Kontaktrony systemowe (powiązane z okuciem okna), to jeszcze co innego. 

To przykładowy kontaktron systemowy (na zdjęciu z narożnikiem okucia):


[/quote]

Które rozwiązanie jest wg Was najlepsze w stosunku jakość/cena/usterkowośc?

----------


## lolek30

ze względu na łatwiejszy dostęp i cenę wybór kontraktonów wierzchnich wydaje się być bardziej logicznym rozwiazaniem.. oczywiście pod względem estetyki lepsze bedą kontraktony wpuszczane ale  tu przy awarii troszke gorszy dostęp.

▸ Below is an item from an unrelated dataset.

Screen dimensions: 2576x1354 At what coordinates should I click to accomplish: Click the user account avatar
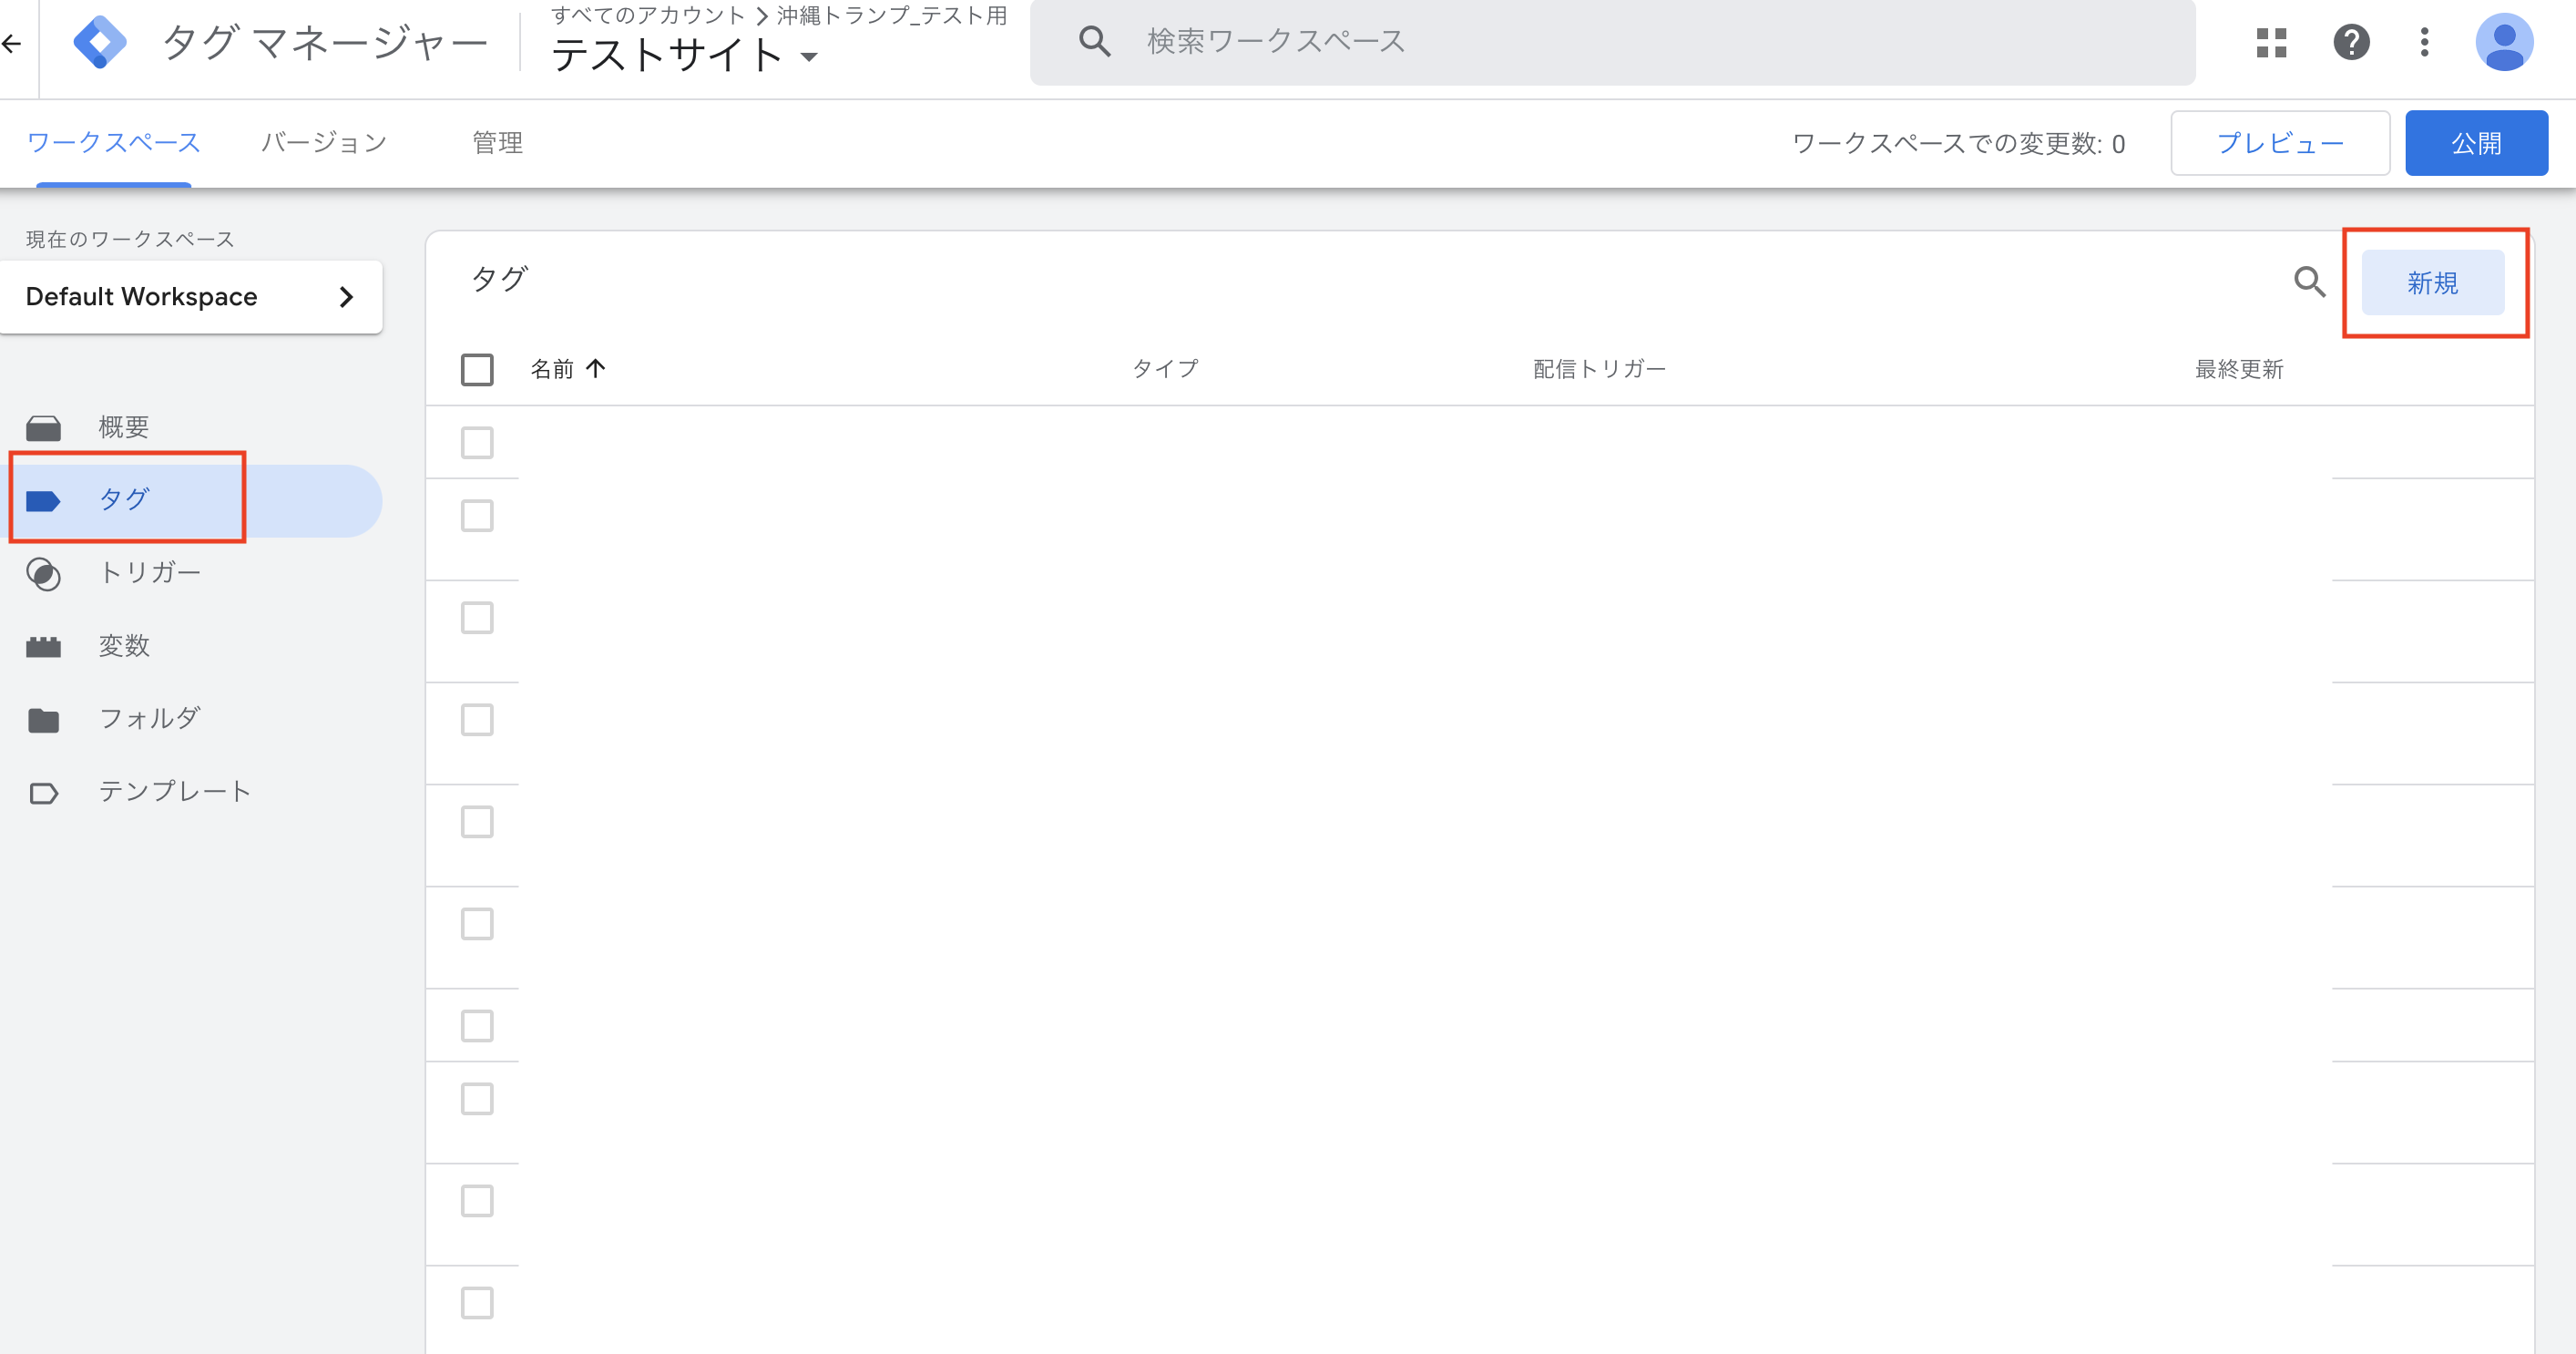click(2503, 42)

Awaryjność jest raczej podobna bo zasada działania ta sama.


Koncept napisał: 
Gościu mam dość tych wyzwisk pod moim adresem. 

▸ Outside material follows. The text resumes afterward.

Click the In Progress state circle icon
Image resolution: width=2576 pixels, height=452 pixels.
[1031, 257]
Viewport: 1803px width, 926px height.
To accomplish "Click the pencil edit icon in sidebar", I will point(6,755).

 :big grin:  a Ty Koncept chyba wizwisk nie słyszałeś   :Lol:  
zalogowałeś się 4 listopada naczaskałeś w kilka dni ponad 30 postów, ktoś złapał Cię na tym że się nie znasz i się czujesz uażony.. Człowieku nie jesteś wszystko wiedzący , troche pokory bo jeszcze nie raz się okaże , że nie wiesz wszystkiego...
sorki za OT


[/quote]

----------


## _ZBYCH_

> ...
> 
> Które rozwiązanie jest wg Was najlepsze w stosunku jakość/cena/usterkowośc?


Oczywiście kontaktrony wpuszczane, o ile znajdziesz instalatora, który będzie chciał i potrafił je zamontować w Twoich oknach. 
Jeśli nie, to proponuję zamówić u producenta okien kontaktrony systemowe.

----------


## bwojtek

> Jeśli nie, to proponuję zamówić u producenta okien kontaktrony systemowe.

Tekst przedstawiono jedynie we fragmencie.